Adapun prosedur pelaksanaan perbaikan las yang benar adalah sebagai berikut :
- Terlebih dahulu dilaksanakan analisa kegagalan (failure analysis) untuk mencari sebab-sebab kegagalan. Untuk itu diperlukan dukungan referensi yang lengkap seperti standard code, specification sheet, technical drawing, purchase order, manual, WPS dan PQR (spesifikasi prosedur las dan rekaman kualifikasi prosedur), riwayat pemeliharaan peralatan (maintenance history card), laporan dan rekomendasi inspeksi, manufacturer dan material certificate, kondisi operasi, serta good engineering practice.
- Setelah ditemukan sebab-sebab kegagalan las, dipersiapkan spesifikasi prosedur las yang tepat yang didukung rekaman kualifikasinya.

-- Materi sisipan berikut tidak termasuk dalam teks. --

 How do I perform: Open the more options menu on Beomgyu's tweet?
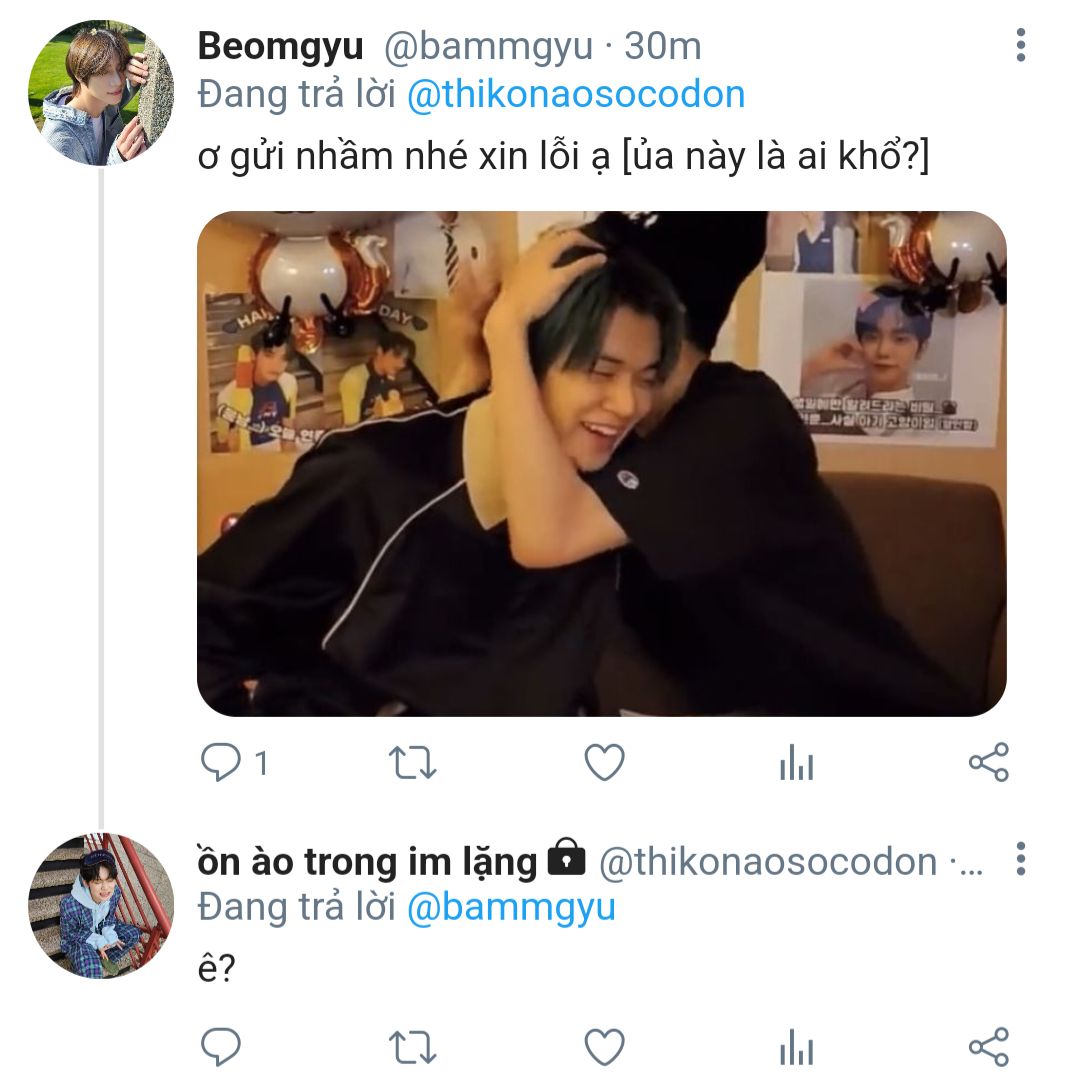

Jika dokumen tersebut belum tersedia harus diupayakan penyusunannya.
- Jika WPS dan PQR telah tersedia, dipersiapkan seluruh bahan dan sarana perbaikan yang diperlukan termasuk peralatan keselamatan kerja personel dan alat pemadan kebakaran.
- Direkrut tenaga pelaksana yang terkualifikasi dan berkompetensi.
- Dipersiapkan lingkungan kerja yang aman seperti didapatkannya fire permit dan safety permit.
- Pelaksanaan kerja tidak dapat dimulai tanpa rekomendasi pihak inspeksi terlebih dahulu. Pada hakikatnya pelaksanaan weld repair hanya mengacu pada rekomendasi pihak inspeksi.
- Pihak pelaksana harus diberi pengarahan terlebih dahulu tentang metode kerja yang baik seperti misalnya : penggunaan weather shield (pelindung cuaca), penggunaan peralatan keselamatan personel, penyediaan fire estinguishes portable (botol pemadam kebakaran), metode cutting, fitting, tack welding, dan pengelasan yang benar.
- Inspektor las atau kepala kerja (foreman atau supervisor) harus terlebih dahulu meyakinkan bahwa seluruh perlengkapan kerja dalam kondisi layak digunakan seperti : kabel las, klem las, tang las, mesin las yang terkalibrasi secara up to date, gerinda, air arc gouger atau oxy cutter, botol-botol gas argon, CO2, acetylene dan oksigen, dan lain-lain yang dianggap perlu.
- Perlu diperhatikan ketersediaan peralatan uji lapangan yang memadai seperti peralatan radiografi, PT/ MT, UT, peralatan hydro atau pneumatic test, peralatan PWHT, hardness test dan lain-lain.
- Harus diperhatikan keberadaan peralatan keselamatan personel yang lengkap dan layak guna seperti : welding mask, safety goggles, apron, gloves, boot, leg protector, ear pug, safety helmet, safety belt, survey meter, film badge, pocket decimeter, perancah kerja dan working platform yang benar dan aman, safety rope, first aid kit, dan lain-lain.